The easiest way is to view C++ not as a single language but as a federation of related languages. Within a particular sublanguage, the rules tend to be simple, straightforward, and easy to remember. When you move from one sublanguage to another, however, the rules may change. To make sense of C++, you have to recognize its primary sublanguages. Fortunately, there are only four:
C. Way down deep, C++ is still based on C. Blocks, statements, the preprocessor, built-in data types, arrays, pointers, etc., all come from C. In many cases, C++ offers approaches to problems that are superior to their C counterparts , but when you find yourself working with the C part of C++, the rules for effective programming reflect C's more limited scope: no templates, no exceptions, no overloading, etc.
Object-Oriented C++. This part of C++ is what C with Classes was all about: classes (including constructors and destructors), encapsulation, inheritance, polymorphism, virtual functions (dynamic binding), etc.
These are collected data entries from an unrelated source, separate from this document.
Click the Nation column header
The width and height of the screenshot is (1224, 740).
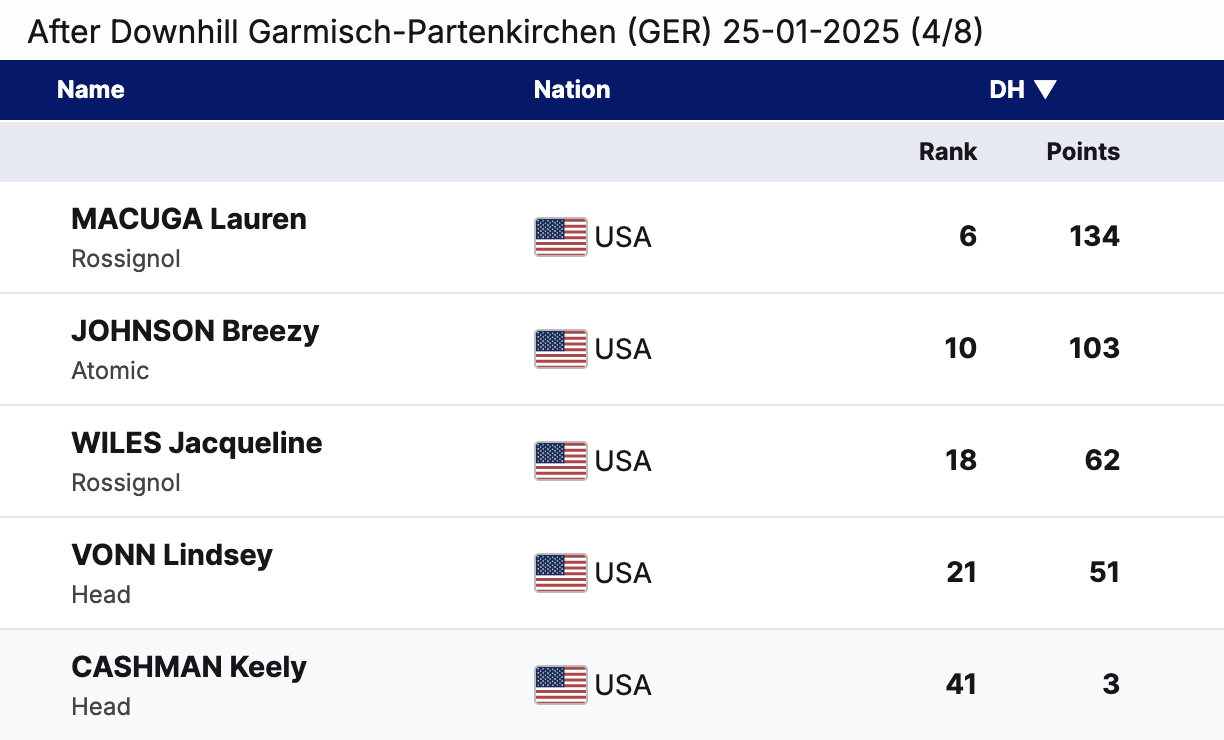point(572,90)
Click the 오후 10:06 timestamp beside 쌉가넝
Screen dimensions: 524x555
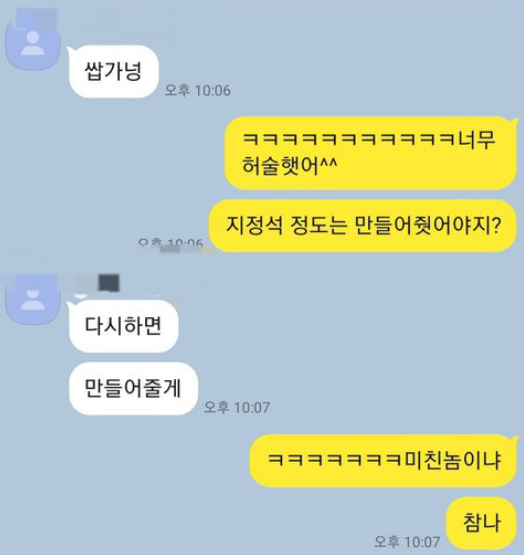click(198, 91)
This is the part of C++ to which the classic rules for object-oriented design most directly apply.
Template C++. This is the generic programming part of C++, the one that most programmers have the least experience with. Template considerations pervade C++, and it's not uncommon for rules of good programming to include special template-only clauses. In fact, templates are so powerful, they give rise to a completely new programming paradigm, template metaprogramming (TMP).
The STL. The STL is a template library, of course, but it's a very special template library. Its conventions regarding containers, iterators, algorithms, and function objects mesh beautifully, but templates and libraries can be built around other ideas, too. The STL has particular ways of doing things, and when you're working with the STL, you need to be sure to follow its conventions.